A defender cada grano

En el sudeste de Córdoba, los campos protegidos con fungicidas llegan al 80%. Prevén lotes con rindes de 5 tn/ha.

03deFebrerode2007a las08:12
La protección de los cultivos contra las enfermedades, particularmente en soja, tuvo en la Argentina un punto de inflexión cuando la roya asiática castigó fuerte a Brasil, en los años 2003-2004. Desde entonces, con el temor a cuestas, crecieron las aplicaciones con fungicidas, en general de modo preventivo. En el camino, tanto técnicos como productores fueron advirtiendo que los lotes tratados con agroquímicos para enfrentar a "la gran enemiga" daban mejores rindes que otros cercanos sin tratar. Y, en muchos casos, no sólo se cubrían los costos; los rendimientos, de hasta un 30% más, transformaban los costos de los productos en inversión. Así, desde lo fáctico, se comprobó el impacto de las Enfermedades de Fin de Ciclo (EFC), un grupo de males que en conjunto provocan un daño significativo.

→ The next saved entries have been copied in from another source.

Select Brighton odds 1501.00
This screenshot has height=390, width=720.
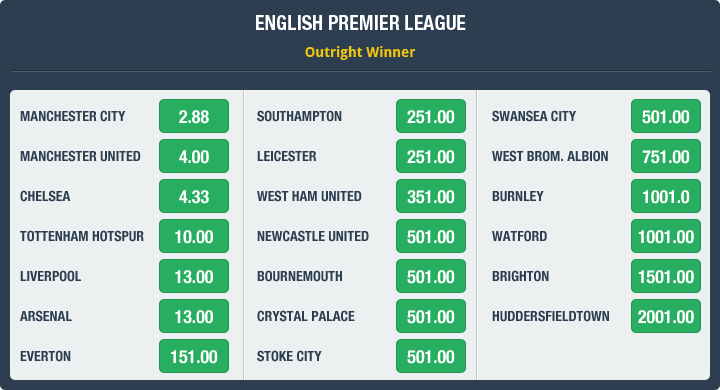tap(666, 276)

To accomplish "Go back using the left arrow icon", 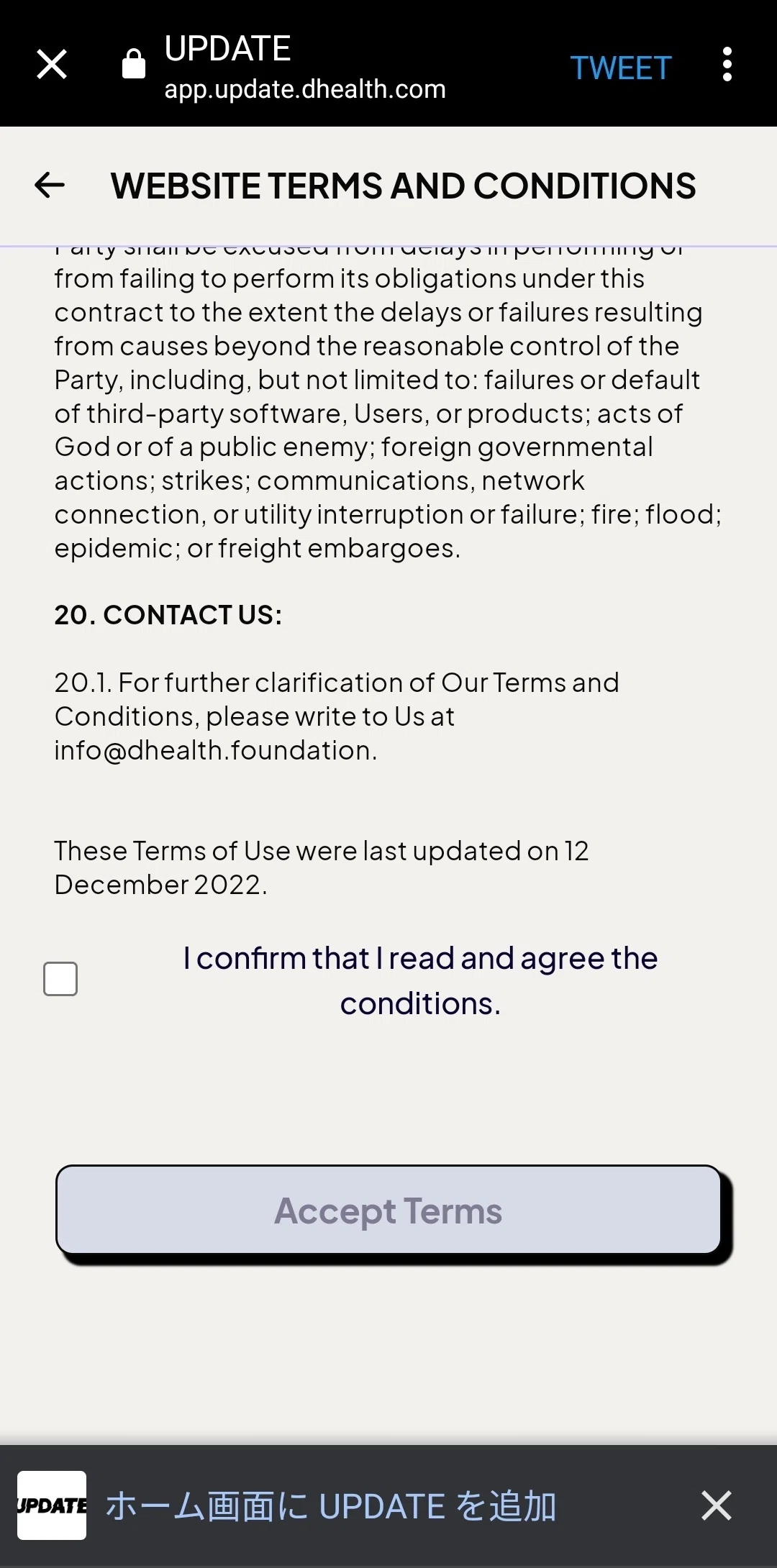I will (x=50, y=186).
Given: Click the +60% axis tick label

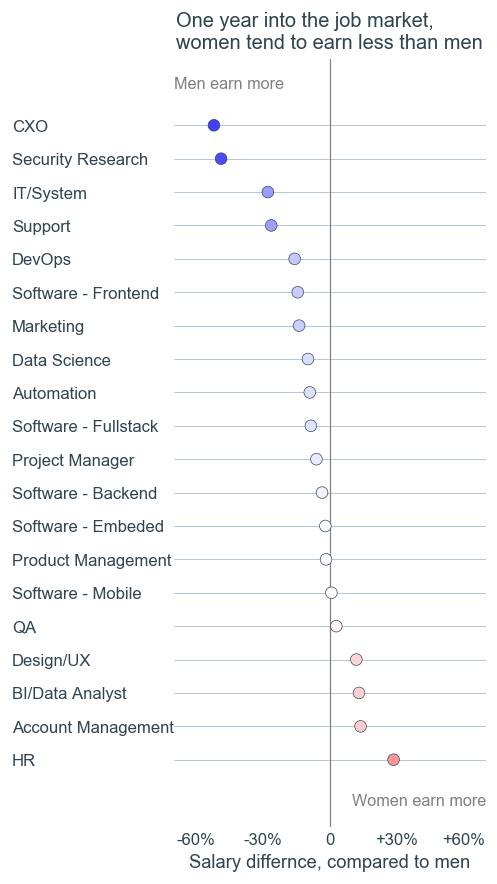Looking at the screenshot, I should [x=464, y=839].
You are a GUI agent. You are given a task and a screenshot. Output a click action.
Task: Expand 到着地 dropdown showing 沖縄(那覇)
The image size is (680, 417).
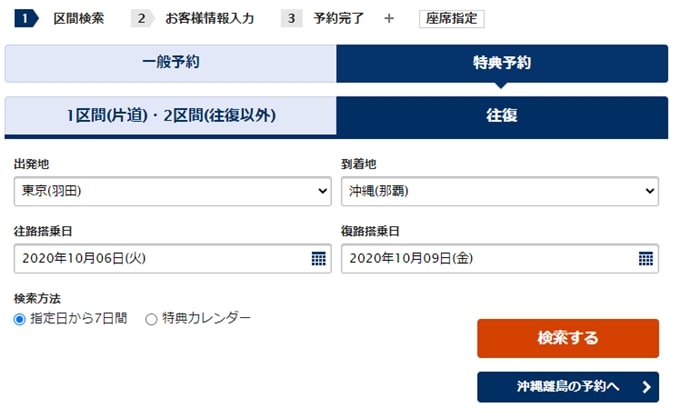(x=500, y=191)
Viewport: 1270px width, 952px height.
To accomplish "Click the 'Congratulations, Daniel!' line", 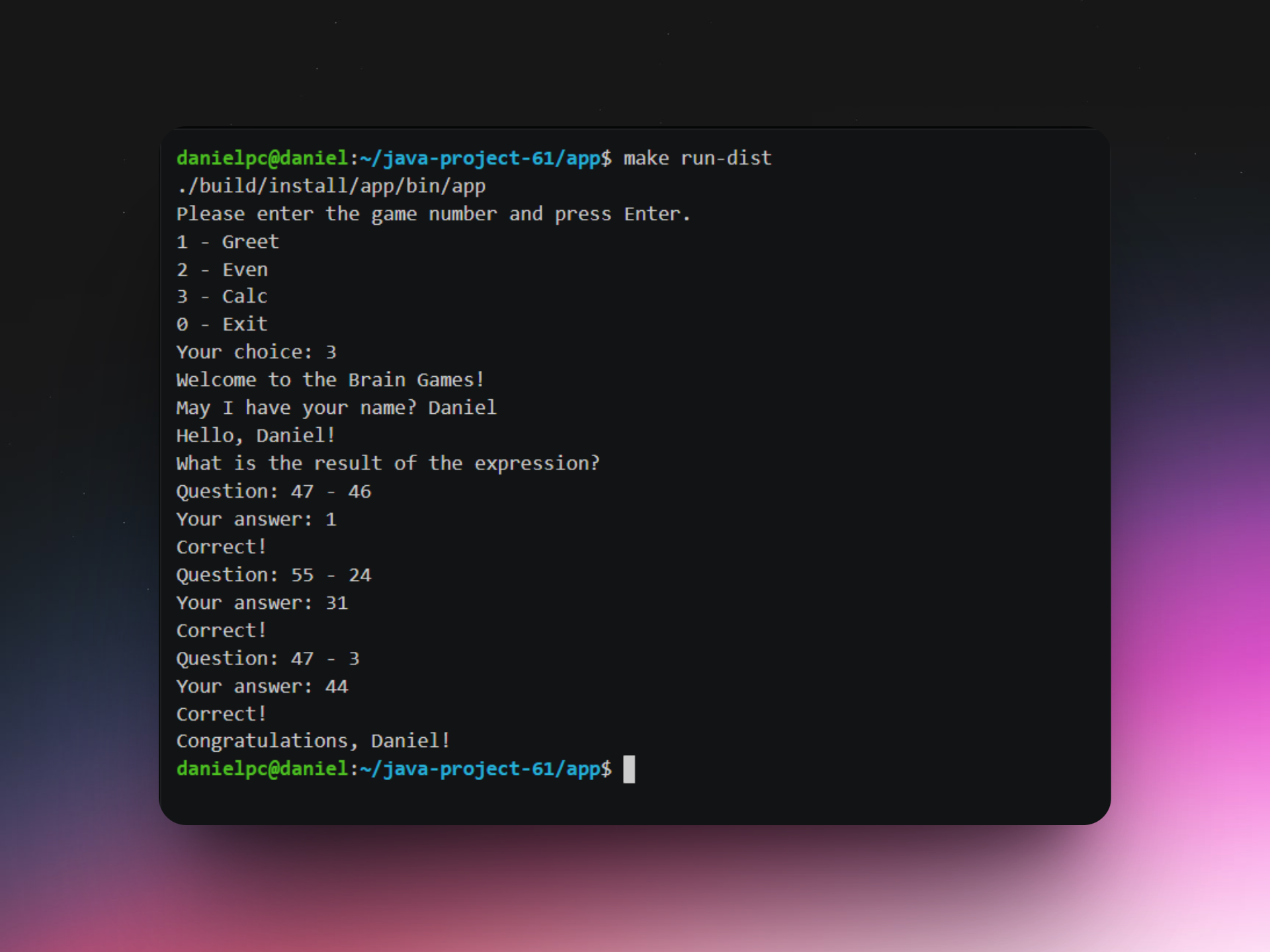I will click(314, 741).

Así llegamos a esta campaña excepcional, con la mejor conjunción de factores posibles, tanto comerciales como tecnológicos. Pero, con una paradoja: los adecuados niveles de humedad, que favorecen el crecimiento de los granos, también envalentonan a los hongos que castigan a las plantas.

El riesgo no pasó desapercibido. Un dato lo demuestra: un grupo de 60 productores que se reunieron, el miércoles pasado, en Escalante, provincia de Córdoba, para participar de la jornada técnica "La ruta de la soja", organizada por Basf para reconocer a campo las EFC, aseguraron que "en la zona el 80% de los lotes fueron tratados con fungicidas, el doble que el año pasado".